Saturday, September 24, 2016

Brest & Belovezhskaya Pushcha National Park Tour, Belarus

Going to Brest was my main reason for coming to Belarus. Брэст sits just across the Polish border but of course it's not as simple as just catching a train from Poland because I needed that tourist visa.  So today's adventure was a 16 hour, Russian language road trip (800 km / 500 mile) from Minsk to Brest and the Belovezhskaya Pushcha National Park.

In medieval times, Brest was part of the Kingdom of Poland before becoming part of the Grand Duchy of Lithuania followed by the Polish-Lithuanian Commonwealth, until it was incorporated by the Russian Empire in 1795.  After WWI the city as again part of Poland until it was taken by the Soviet Union.  Today, Brest is firmly a part of Belarus and is home to over 310,000 people.

On 22 June 1941, the German Wehrmacht attacked the Soviet Union in Operation Barbarossa.  The 19th-century Brest-Litovsk Fortress was home to one of the first battles.  The Germans expected to take it in a few hours.

The Soviet army managed to hold out for over a week before it was taken.  It became a symbol of Soviet resistance and in 1965 the fortress received the title of Hero Fortress.

In 2004, it was placed on the tentative list for consideration as a UNESCO World Heritage Site.  

In 1971 the memorial complex was opened.  The museum tells the story of the defence and is very interesting.

St. Nicholas Orthodox Church

Aside from the monuments and museum, you can walk around to see the barracks, bunkers and forts.  There is also the St. Nicholas Orthodox church.

The Russian film Брестская крепость, Fortress of War, released in 2010 is about the battle as narrated from the perspective of a 15-year old boy.  Here's the English language movie trailer that I found out on YouTube.

Here's a RT broadcast about the battle as part of their series on the 70th anniversary of the end of WWII.  In former Soviet republics it is known as The Great Patriotic War.

©Russia Today

After touring the fortress we went to the city and had lunch.  Then it was off to Belavezhskaya Pushcha National Park.  The park is 70 km (43 miles) north of Brest.  It is a biosphere reserve with a museum and a small zoo.

European bison
The park was established in 1932.  It is 1500 km² (579 square miles) and is a UNESCO World Heritage Site.  The forest is home to Wisent, the European bison which is the continent's heaviest land animal.    

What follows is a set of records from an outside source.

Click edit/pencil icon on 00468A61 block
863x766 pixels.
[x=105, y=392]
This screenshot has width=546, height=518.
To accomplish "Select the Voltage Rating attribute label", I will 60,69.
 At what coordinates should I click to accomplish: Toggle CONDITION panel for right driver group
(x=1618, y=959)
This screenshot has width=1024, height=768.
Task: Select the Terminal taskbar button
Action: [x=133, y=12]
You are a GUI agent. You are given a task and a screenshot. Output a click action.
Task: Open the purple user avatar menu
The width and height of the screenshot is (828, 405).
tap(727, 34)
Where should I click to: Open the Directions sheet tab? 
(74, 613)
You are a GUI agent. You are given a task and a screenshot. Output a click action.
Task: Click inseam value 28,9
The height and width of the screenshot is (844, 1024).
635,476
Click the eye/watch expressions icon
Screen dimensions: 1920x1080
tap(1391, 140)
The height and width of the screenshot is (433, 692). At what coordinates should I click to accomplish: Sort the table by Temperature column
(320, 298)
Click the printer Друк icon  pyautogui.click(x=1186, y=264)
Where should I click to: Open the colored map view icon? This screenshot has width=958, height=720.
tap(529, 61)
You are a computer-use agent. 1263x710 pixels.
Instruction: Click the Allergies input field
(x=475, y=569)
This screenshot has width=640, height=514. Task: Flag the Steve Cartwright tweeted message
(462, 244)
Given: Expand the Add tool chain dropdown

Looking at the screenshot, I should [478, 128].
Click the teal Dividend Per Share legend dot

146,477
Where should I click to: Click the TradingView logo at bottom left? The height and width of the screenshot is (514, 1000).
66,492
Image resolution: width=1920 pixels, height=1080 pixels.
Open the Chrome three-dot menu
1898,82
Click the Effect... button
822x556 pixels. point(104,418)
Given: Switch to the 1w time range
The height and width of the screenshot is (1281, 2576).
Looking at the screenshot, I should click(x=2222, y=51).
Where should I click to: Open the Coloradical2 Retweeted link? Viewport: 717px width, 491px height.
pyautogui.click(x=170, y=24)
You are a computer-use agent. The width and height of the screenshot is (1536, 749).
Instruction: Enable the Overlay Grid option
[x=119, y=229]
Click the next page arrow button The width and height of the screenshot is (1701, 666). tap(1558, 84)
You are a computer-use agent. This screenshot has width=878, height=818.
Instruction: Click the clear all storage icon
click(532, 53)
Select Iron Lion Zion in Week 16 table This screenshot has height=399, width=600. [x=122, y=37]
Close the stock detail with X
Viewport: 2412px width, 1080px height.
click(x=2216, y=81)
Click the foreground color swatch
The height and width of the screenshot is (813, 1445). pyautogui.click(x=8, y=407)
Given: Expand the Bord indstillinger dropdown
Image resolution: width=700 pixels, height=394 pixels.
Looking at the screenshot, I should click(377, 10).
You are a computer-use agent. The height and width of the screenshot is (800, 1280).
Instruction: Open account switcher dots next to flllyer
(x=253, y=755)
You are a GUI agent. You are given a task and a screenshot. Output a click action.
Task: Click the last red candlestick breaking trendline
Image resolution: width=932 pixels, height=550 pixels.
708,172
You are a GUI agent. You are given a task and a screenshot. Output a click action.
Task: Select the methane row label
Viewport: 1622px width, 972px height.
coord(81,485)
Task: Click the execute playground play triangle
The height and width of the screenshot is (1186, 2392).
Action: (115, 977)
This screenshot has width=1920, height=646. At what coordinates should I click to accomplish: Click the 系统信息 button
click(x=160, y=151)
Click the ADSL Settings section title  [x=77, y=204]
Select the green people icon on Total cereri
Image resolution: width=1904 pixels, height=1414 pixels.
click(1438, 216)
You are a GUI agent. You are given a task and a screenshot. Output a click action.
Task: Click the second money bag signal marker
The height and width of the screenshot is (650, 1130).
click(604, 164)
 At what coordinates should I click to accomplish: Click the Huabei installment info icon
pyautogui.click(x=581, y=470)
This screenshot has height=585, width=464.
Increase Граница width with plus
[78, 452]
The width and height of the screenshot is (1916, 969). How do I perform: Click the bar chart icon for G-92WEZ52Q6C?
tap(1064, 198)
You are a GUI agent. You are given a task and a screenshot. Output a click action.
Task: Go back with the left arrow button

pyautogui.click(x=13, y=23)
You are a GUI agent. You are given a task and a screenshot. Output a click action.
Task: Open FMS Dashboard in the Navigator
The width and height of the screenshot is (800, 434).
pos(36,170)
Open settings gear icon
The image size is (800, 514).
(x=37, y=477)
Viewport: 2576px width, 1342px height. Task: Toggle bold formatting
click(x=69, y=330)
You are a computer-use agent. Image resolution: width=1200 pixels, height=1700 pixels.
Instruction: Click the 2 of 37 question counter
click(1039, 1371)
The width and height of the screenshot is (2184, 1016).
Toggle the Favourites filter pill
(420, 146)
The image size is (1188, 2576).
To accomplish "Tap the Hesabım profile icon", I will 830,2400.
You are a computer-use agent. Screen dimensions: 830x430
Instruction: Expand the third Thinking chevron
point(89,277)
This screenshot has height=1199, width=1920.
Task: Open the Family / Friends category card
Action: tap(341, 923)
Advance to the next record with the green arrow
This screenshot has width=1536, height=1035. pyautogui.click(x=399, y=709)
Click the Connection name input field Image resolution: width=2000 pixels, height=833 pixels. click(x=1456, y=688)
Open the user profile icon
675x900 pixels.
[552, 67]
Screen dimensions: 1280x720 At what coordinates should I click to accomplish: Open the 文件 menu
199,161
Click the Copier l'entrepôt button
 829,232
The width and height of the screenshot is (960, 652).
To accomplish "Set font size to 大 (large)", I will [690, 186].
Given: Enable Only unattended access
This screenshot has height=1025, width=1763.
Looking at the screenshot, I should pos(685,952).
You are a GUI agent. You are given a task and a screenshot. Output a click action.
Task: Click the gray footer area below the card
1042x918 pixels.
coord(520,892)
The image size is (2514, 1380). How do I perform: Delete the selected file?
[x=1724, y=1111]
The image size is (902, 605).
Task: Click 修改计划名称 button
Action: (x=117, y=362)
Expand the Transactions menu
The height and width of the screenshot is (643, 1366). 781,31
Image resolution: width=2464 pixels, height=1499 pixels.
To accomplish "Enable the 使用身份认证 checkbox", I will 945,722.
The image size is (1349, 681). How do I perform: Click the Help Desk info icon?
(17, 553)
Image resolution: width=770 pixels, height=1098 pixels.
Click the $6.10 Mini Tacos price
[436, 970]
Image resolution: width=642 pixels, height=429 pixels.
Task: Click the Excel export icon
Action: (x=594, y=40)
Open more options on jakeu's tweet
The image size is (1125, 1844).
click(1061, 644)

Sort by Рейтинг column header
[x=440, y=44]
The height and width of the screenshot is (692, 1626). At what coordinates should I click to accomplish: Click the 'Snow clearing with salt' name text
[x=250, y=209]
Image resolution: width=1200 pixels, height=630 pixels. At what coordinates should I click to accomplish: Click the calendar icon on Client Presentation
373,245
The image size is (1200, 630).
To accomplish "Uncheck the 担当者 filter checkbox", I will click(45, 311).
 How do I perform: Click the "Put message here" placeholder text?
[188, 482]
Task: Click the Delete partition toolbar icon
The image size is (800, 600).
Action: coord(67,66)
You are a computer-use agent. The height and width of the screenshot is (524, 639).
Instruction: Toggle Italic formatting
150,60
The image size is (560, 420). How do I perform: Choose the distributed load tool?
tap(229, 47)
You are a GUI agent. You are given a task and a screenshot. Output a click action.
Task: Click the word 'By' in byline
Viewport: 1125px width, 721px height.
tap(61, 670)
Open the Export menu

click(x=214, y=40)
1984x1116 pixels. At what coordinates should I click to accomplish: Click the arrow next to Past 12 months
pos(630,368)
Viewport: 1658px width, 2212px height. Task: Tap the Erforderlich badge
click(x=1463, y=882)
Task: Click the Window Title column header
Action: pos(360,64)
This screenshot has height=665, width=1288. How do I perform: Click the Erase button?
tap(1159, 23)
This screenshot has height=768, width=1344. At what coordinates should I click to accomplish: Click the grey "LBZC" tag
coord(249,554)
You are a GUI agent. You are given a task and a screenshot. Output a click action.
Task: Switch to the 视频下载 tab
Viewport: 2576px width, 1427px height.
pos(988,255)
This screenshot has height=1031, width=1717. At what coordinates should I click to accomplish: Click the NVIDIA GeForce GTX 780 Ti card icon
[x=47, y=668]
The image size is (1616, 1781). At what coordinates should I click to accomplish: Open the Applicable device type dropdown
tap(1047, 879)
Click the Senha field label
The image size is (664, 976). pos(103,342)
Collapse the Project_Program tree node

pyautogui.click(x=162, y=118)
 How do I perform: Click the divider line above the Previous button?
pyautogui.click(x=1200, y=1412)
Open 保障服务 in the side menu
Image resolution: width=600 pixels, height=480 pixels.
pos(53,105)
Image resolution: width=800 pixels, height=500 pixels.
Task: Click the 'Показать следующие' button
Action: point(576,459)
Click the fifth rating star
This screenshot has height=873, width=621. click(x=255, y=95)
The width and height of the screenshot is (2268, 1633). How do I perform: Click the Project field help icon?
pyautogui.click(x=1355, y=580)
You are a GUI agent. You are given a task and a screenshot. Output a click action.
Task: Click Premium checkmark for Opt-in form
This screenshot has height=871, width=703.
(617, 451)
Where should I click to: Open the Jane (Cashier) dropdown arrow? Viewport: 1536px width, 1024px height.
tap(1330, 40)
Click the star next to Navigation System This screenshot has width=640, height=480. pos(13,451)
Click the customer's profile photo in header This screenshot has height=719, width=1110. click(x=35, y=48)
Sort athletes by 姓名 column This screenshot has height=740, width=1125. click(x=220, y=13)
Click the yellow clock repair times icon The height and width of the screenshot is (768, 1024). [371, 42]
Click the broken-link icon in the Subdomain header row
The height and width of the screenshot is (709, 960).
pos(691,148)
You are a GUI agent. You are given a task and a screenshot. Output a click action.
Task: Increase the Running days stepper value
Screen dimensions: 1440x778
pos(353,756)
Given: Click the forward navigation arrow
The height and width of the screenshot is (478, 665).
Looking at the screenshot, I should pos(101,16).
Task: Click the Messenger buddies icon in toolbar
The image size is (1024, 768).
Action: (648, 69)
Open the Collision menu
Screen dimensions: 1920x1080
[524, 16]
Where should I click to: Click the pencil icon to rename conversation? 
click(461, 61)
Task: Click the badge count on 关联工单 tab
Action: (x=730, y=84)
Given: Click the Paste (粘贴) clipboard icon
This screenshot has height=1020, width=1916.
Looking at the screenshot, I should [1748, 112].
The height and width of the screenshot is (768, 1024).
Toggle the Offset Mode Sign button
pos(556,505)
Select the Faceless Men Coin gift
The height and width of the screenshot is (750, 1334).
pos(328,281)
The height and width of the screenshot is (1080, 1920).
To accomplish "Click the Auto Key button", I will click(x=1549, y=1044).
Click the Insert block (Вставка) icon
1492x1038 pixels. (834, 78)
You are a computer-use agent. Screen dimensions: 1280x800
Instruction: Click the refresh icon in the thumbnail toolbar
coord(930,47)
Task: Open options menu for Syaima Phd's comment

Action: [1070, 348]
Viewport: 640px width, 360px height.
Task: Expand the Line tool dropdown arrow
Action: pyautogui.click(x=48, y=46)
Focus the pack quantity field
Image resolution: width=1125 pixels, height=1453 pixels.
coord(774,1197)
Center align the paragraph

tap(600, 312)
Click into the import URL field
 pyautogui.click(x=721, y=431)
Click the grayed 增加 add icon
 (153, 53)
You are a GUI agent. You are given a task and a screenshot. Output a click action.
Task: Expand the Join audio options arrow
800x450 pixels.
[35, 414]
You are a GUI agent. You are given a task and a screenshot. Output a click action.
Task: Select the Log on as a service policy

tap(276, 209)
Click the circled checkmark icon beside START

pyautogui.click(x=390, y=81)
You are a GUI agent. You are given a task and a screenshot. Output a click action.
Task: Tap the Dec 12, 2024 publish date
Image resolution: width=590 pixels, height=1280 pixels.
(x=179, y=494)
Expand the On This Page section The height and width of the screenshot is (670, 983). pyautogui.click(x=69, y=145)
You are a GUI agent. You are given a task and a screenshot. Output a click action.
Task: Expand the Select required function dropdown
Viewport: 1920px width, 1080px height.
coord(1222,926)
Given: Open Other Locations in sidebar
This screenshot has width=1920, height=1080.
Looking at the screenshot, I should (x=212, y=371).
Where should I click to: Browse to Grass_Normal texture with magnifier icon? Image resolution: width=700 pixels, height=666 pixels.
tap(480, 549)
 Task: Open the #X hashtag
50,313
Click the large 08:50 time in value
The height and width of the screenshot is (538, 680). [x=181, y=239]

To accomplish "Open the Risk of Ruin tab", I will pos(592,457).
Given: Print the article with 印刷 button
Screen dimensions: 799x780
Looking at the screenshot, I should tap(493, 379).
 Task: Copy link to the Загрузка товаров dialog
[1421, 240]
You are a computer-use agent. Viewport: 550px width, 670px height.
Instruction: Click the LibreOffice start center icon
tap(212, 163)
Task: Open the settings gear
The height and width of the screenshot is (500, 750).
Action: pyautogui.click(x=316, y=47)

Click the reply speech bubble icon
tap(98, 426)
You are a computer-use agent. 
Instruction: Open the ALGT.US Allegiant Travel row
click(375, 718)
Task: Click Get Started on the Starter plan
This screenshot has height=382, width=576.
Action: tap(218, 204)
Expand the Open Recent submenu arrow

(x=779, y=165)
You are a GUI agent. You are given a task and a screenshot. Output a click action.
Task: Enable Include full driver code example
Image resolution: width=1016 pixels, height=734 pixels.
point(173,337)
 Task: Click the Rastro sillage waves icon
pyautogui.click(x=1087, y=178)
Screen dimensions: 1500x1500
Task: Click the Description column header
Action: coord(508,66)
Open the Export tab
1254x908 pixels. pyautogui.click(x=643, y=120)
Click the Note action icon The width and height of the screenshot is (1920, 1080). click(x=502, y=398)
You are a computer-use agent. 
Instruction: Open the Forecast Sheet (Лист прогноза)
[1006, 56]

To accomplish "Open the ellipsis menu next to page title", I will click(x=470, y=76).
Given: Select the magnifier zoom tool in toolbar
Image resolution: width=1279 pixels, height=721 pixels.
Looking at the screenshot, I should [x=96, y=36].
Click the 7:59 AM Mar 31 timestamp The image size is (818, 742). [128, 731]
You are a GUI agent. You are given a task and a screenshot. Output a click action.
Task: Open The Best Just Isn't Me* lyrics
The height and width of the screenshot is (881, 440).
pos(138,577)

The tour at the park was supposed to include a visit to see the residence of Ded Moroz.  Grandfather Frost is the Eastern version of Santa Claus.  I wasn't able to understand the reason why we didn't go but I was fine skipping it as it had already been a very long day.  Plus I was mentally drained having to do the entire day in Russian which now is pretty much rubbish.  Fortunately most of the museum exhibits did include English titles and/or descriptions.